Foreign entry-mode choice is one of a firm’s most important strategic choices. It influences the firm’s degree of control, resource commitment, investment risks, and share of profits. Choosing greenfield and acquisition entry mode would entail for a full control and ownership, whereas a joint venture provides a shared control and ownership. These full-equity entry modes are more susceptible to environmental uncertainties and involve greater exposure to economic and political risk. Furthermore, it requires a greater resource commitment with full-control entry modes with exception to management service contracts. It demands the deployment of assets that cannot be easily redeployed without incurring sunk costs.

On the other hand, the use of shared-control entry modes would gain access to knowledge which local partners have of competitors, markets, and governmental policies. Joint venture characterized by a relatively lower investment and hence provides risk, return, and control commensurate with the extent of the investment firm’s equity participation. It not only entails ownership and control sharing but minimizes country risk. This however may raise issues of managing a partner whose interests may diverge over time. Lastly, in non-equity modes, such as franchising, the foreign firm serves the host market thorough arm’s-length contractual agreements.
----
> Exercise goal
Translate this sentence from the passage on foreign entry modes into Spanish: "Foreign entry-mode choice is one of a firm’s most important strategic choices." The data is not needed for this work.
----
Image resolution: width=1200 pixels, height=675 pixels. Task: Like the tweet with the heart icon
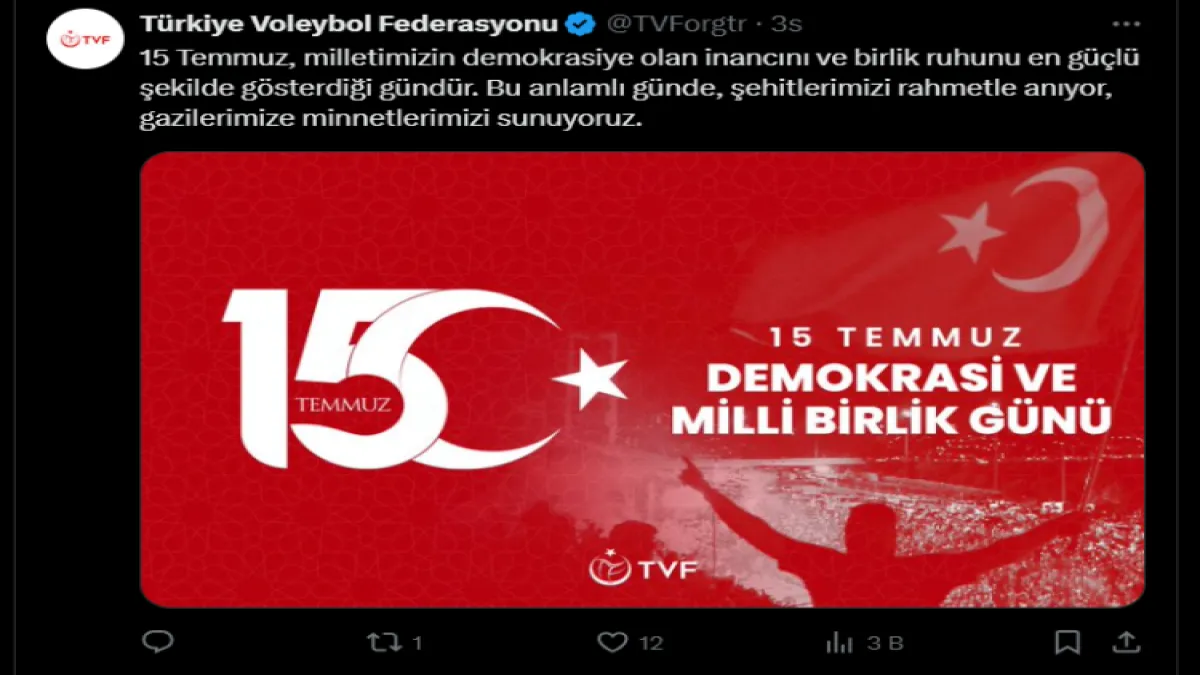612,642
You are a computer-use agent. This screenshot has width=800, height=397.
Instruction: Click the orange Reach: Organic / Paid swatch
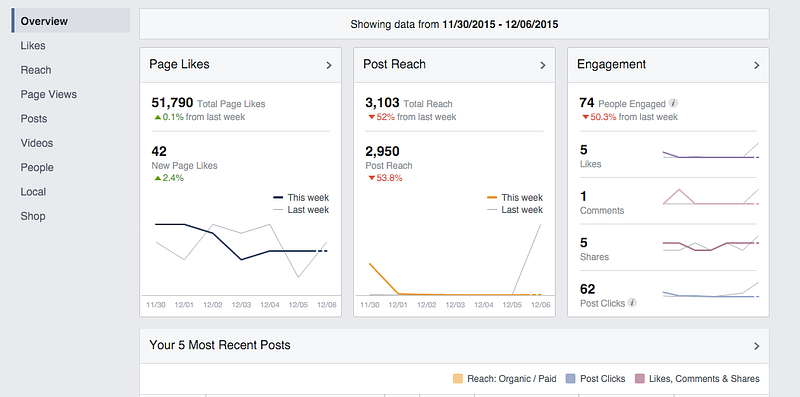point(458,379)
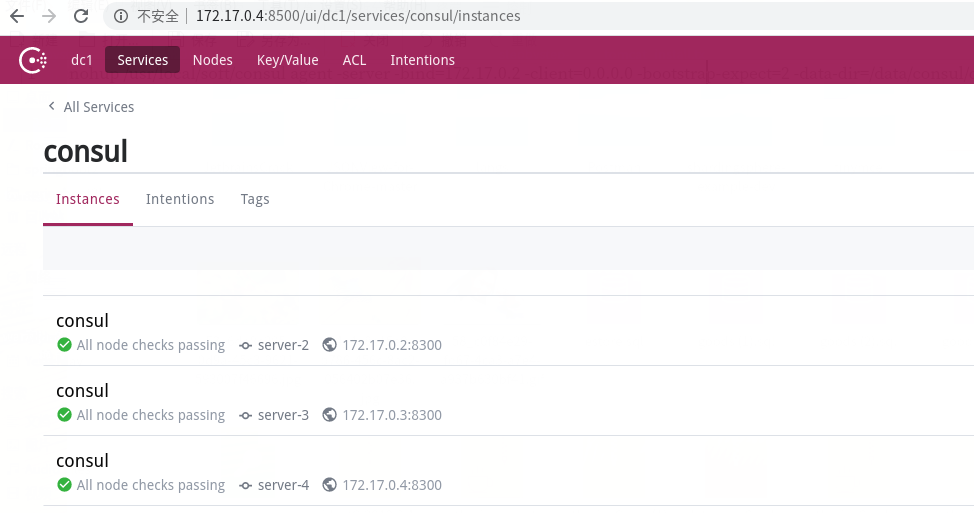Select ACL in the navigation bar

click(354, 60)
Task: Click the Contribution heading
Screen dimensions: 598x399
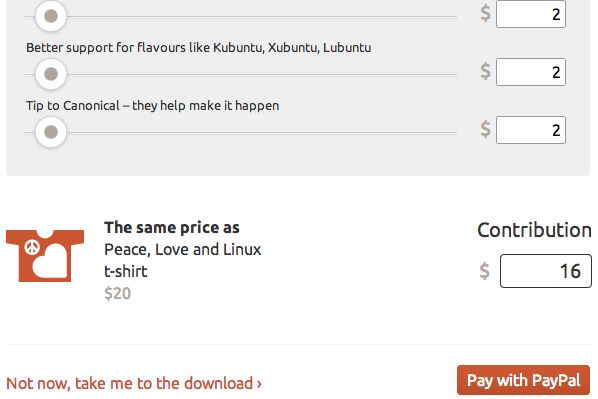Action: 534,230
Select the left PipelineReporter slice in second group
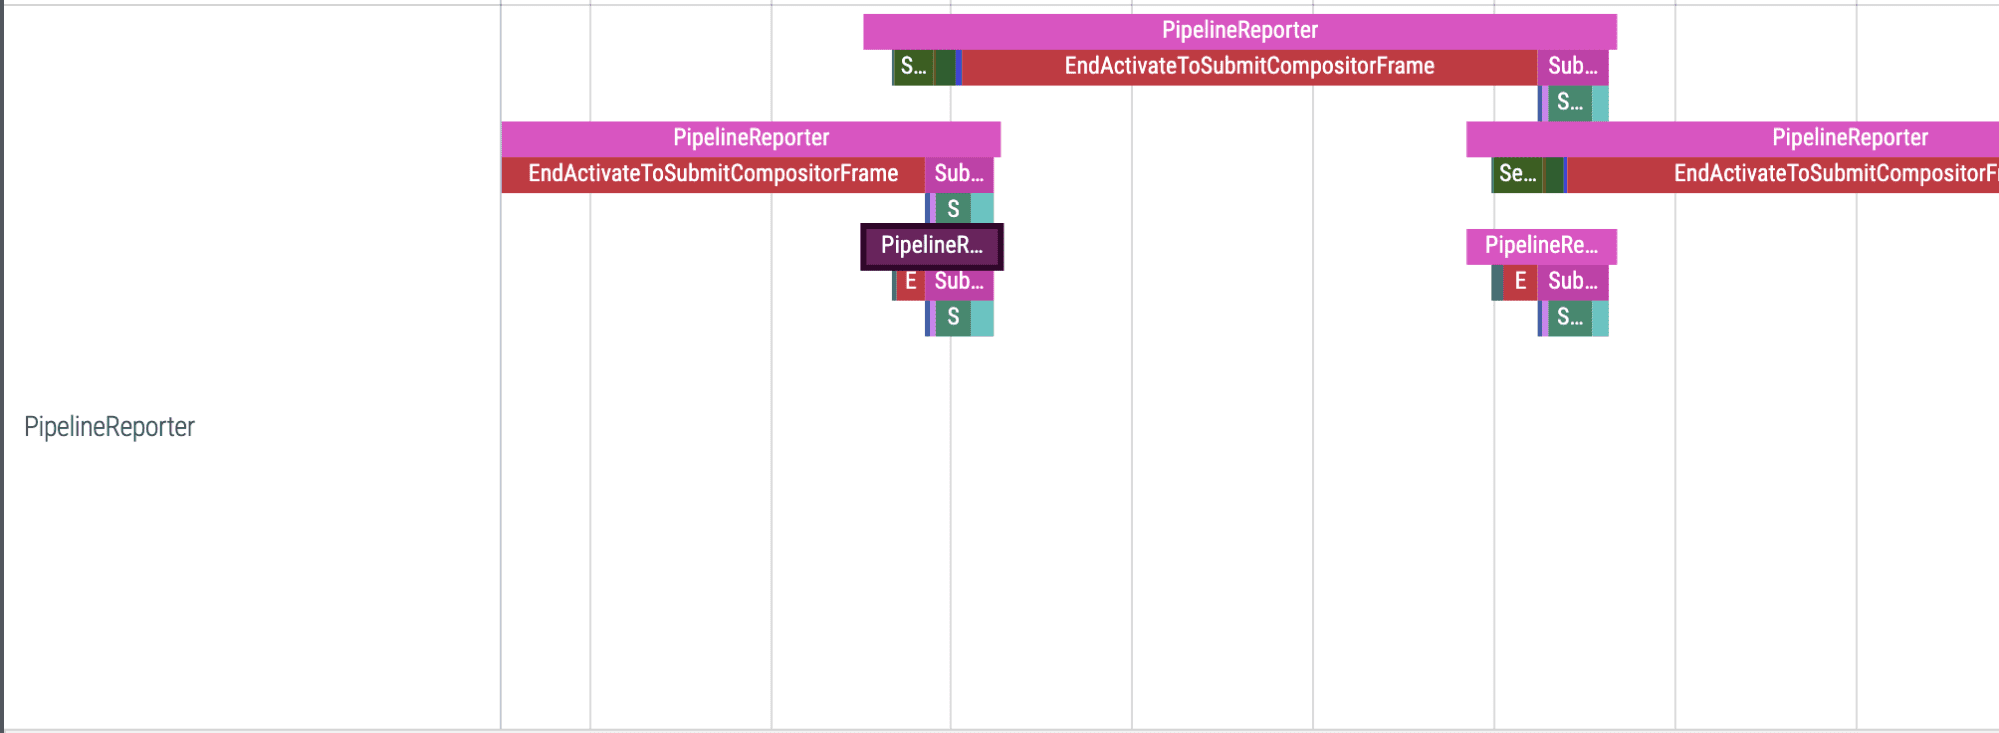This screenshot has width=1999, height=733. click(x=750, y=138)
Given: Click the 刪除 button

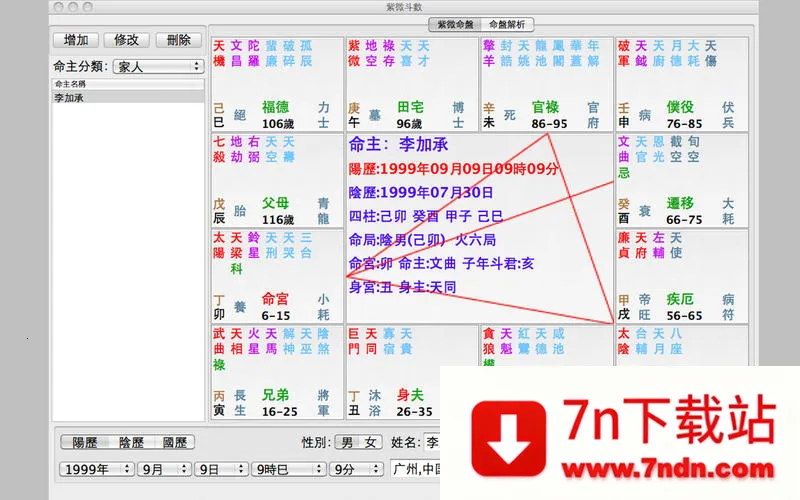Looking at the screenshot, I should pos(178,40).
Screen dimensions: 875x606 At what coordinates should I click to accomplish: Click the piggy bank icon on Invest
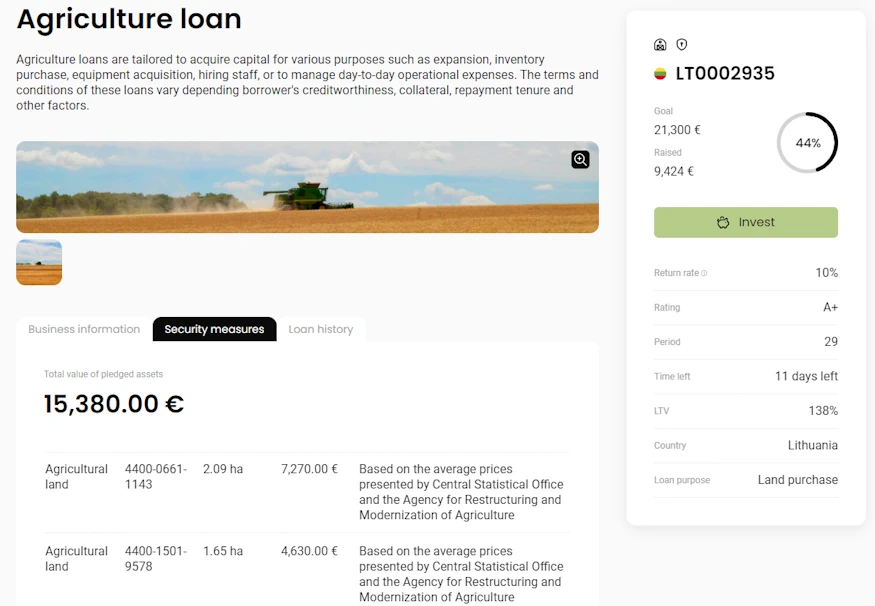[x=723, y=222]
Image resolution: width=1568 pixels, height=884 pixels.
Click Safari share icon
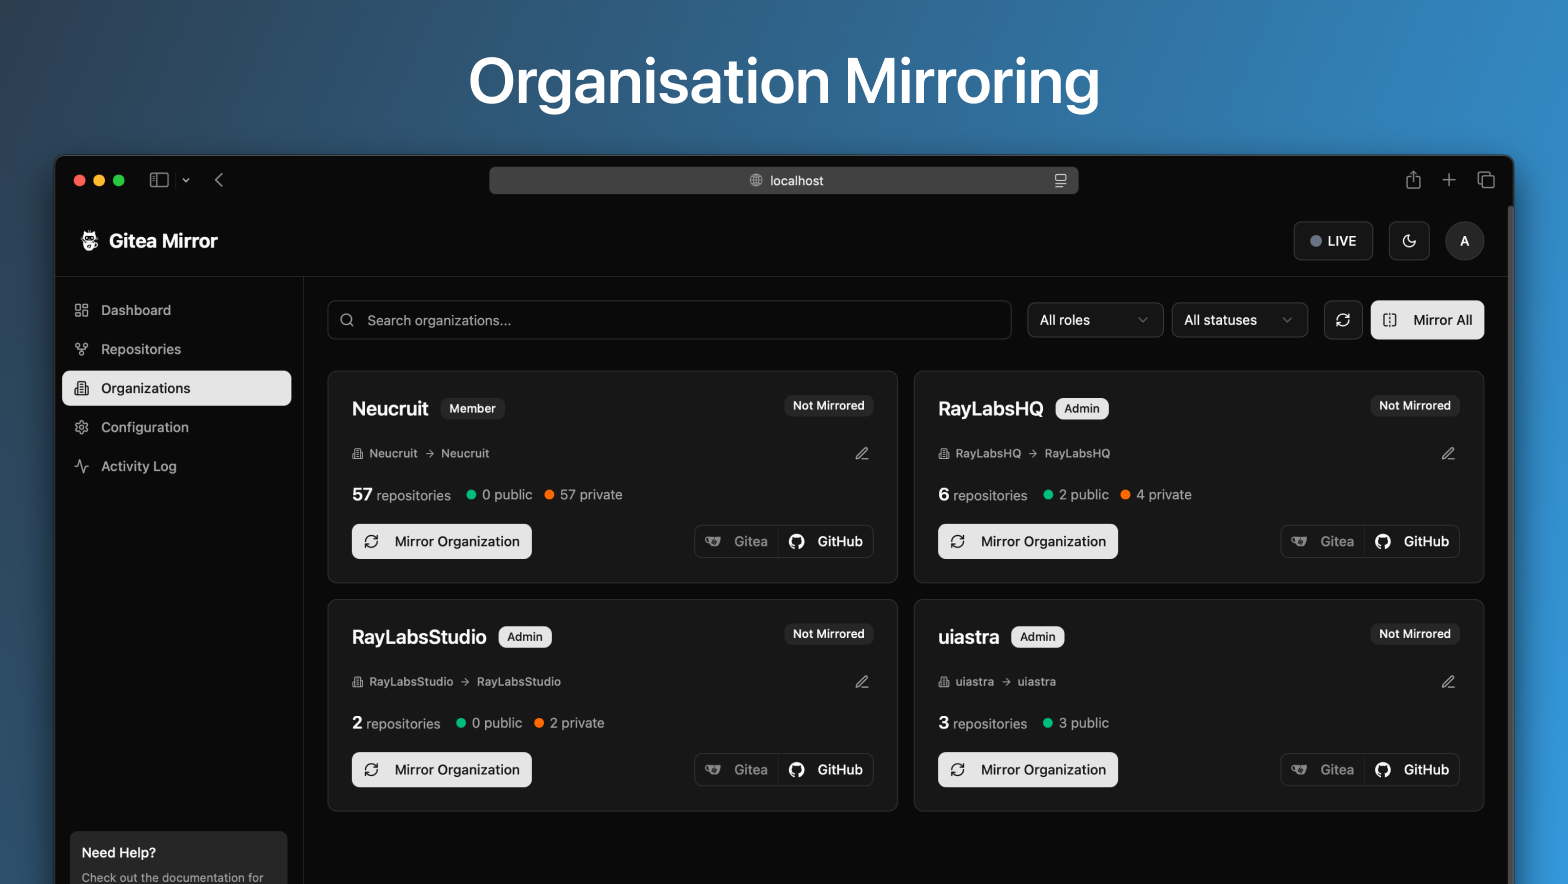point(1412,180)

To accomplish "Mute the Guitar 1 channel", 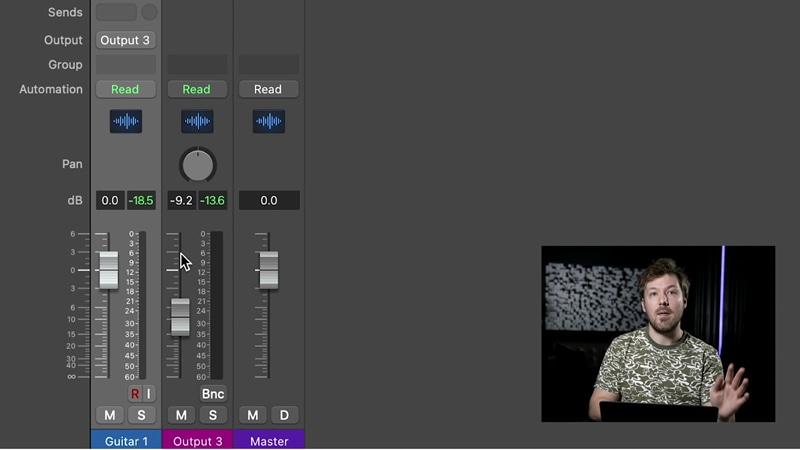I will 110,415.
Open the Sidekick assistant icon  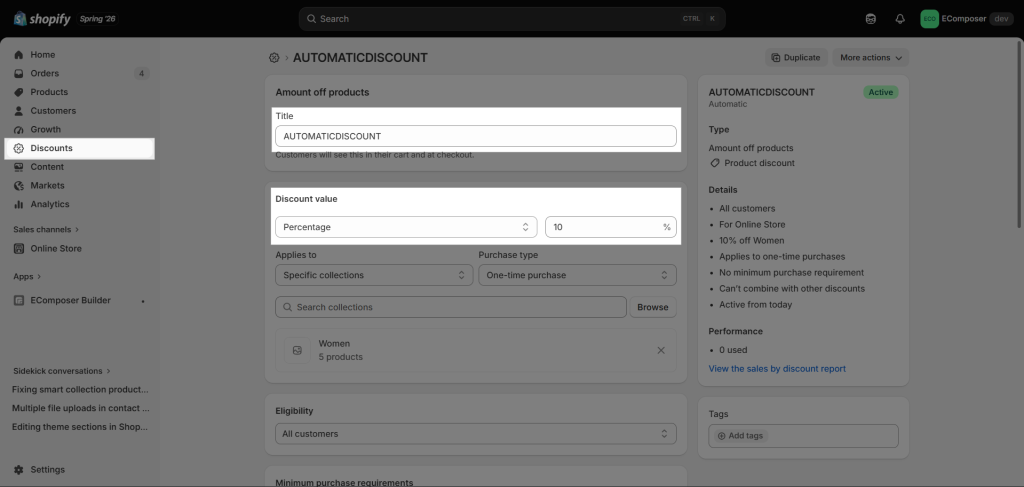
----
> Solution for this problem
La elección del modo de entrada en el extranjero es una de las decisiones estratégicas más importantes de una empresa.